Testing web-based notebooks

Notebook systems for literate programming are increasingly popular. I’m talking about tools that allow you to mix code, text and rich content like Jupyter, Observable, and Starboard.

For Starboard I wanted to be able to make changes to Starboard itself and plugins while being confident everything still works end to end.

Testing in Jupyter#

The most serious tool I could find for Jupyter is testbook (part of the nteract ecosystem). This tool seems to follow a pattern that I saw used in other Jupyter testing setups: notebooks are treated a .py files, which allows us to test it as any other Python file.

This feels wrong, why not put this function in a separate file anyway and import it into the notebook? In my opinon, a notebook should present a narrative, serve as your experimentation bed, or allow the user to learn or do something.

What if we want to test the actual notebook itself and not just its individual functions? What does that even mean? In short: I want to ensure I can run all the cells in the notebook start to end without any uncaught errors.

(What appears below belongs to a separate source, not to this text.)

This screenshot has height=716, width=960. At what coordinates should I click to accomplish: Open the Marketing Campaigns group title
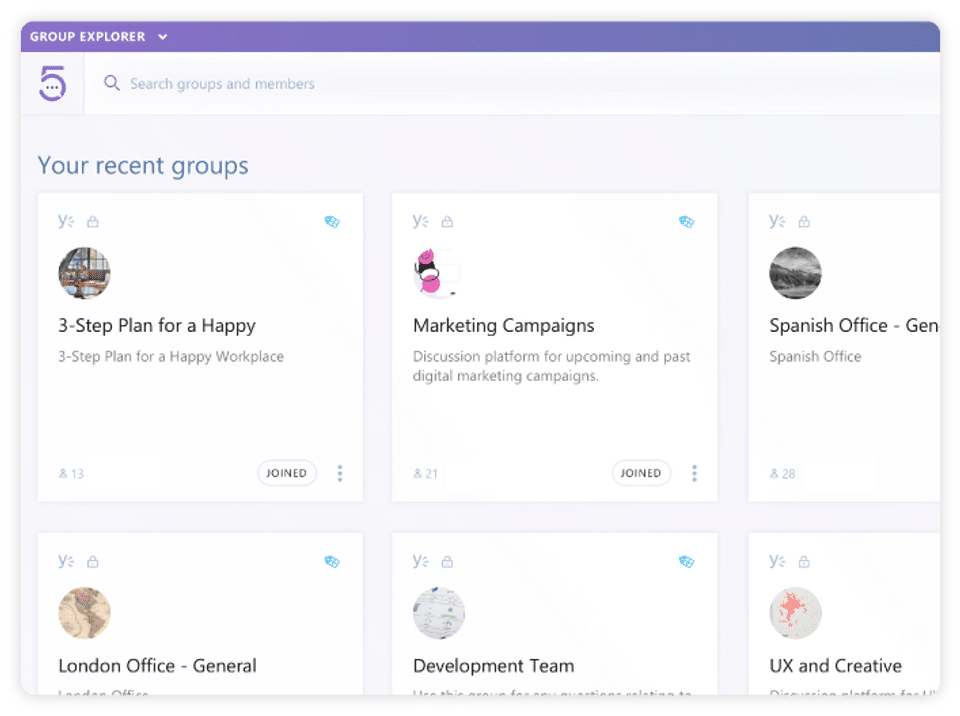tap(503, 325)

How Starboard is different#

Starboard is a multi-language notebook system that runs natively in the browser, for Python support it relies on WebAssembly-powered Pyodide. By being 100% static in the browser, given you have all the files on a static host and a modern browser - it should work forever. It also allows you to embed (small) notebooks into webpages, let’s embed one right here:

Here’s what such an embed looks like:

<script type="module" src="https://unpkg.com/starboard-wrap@0.4.0/dist/index.js" defer></script>

<script type="starboard">
# %% [javascript]
// Press the play button the left to run this cell :)
const name = "Starboard";
console.log(`Hello ${name}!`);

// We can import libraries dynamically, this one formats millisecond durations
const {default: prettyMs} = await import("https://cdn.skypack.dev/pretty-ms");

Other than Jupyter, this is fully interactive: you can change the code, re-run cells, and really do whatever you want. For me hosting this blog: I don’t have to supply you with a machine to evaluate the code you type (and deal with people using those machines for mining cryptocurrencies).

You can hopefully imagine this being useful as interactive documentation, articles or tutorials. And with these small embeds you can put it inside existing blogs and websites :).

A less trivial example#

Imagine the following example notebook which

  • Downloads a CSV file using fetch.
  • Loads it into pandas and perform some preprocessing.
  • Visualizes it using Matplotlib.

(Note: running this notebook requires downloading and running the Pyodide runtime, which may take a moment the first time you do it)

How do we test the above notebook? It is hard to capture all the things going on here in unit tests. As Starboard Notebook itself gets developed, it is tedious to manually click through multiple notebooks to ensure things are still working. Let’s automate that.

Introducing Starlit nbtest#

To solve this issue I wrote a tool in Go called Starlit nbtest that runs all the cells of a notebook in a headless browser. One invokes it as follows:

# Runs all notebooks under some/path
starlit nbtest some/path/

The binary starts a local http server that serves all the required files. The excellent chromedp package then allows us to talk to a headless browser, opening every notebook’s test page in a separate tab. Notebooks can be pretty slow (e.g. loading Pyodide will take seconds on a less powerful device), so being able to run multiple in parallel as well as keeping overhead down is important. Being written in Go helps.

Example nbtest output

Given enough cores, the total time taken to run the tests is usually determined by the slowest running notebook (and not the sum of all notebooks which it would be if we ran all tests serially).

With this tool I can create a corpus of notebooks that should just work. If someone runs into a bug, I can copy paste their notebook into this corpus.

Note that often one would actually add some assertions at the end. In the above notebook we could add a Javascript cell at the end with the following code:

function assert(condition, message) {
    if (!condition)
        throw Error('Assert failed: ' + (message || ''));

assert(document.querySelector("canvas") !== null, "A canvas element should be present after plotting.");

Distributing on NPM#

It turns out distributing a binary through NPM was surprisingly painful. This was especially surprising given that web tooling is increasingly written in Go and Rust for speed.

There is one package go-npm that helps with distributing Go binaries through NPM, but in true Node style it pulls in 69 additional packages to do that, is broken for Windows users, and is no longer actively maintained. I forked the package fixing some of these issues (getting rid of all the dependencies), but the package is still far from ideal.

But I’m satisfied, I can run my tests automatically on Github Actions using a single binary that I can install through npm i --save-dev starlit.

Looking forward#

Most programming examples, courses, articles, and documentation nowadays have static code examples you can’t run right then and there.

The starlit tool is mostly a static site generator (which is still a work in progress!). The goal is that you point to a folder of markdown and starboard notebook files, and it spits out a static website.

Think Gitbook with notebook superpowers - and it’s truly open source :). This nbtest tool will help keep your content from going stale. I suppose it’s a form of doctest on steroids?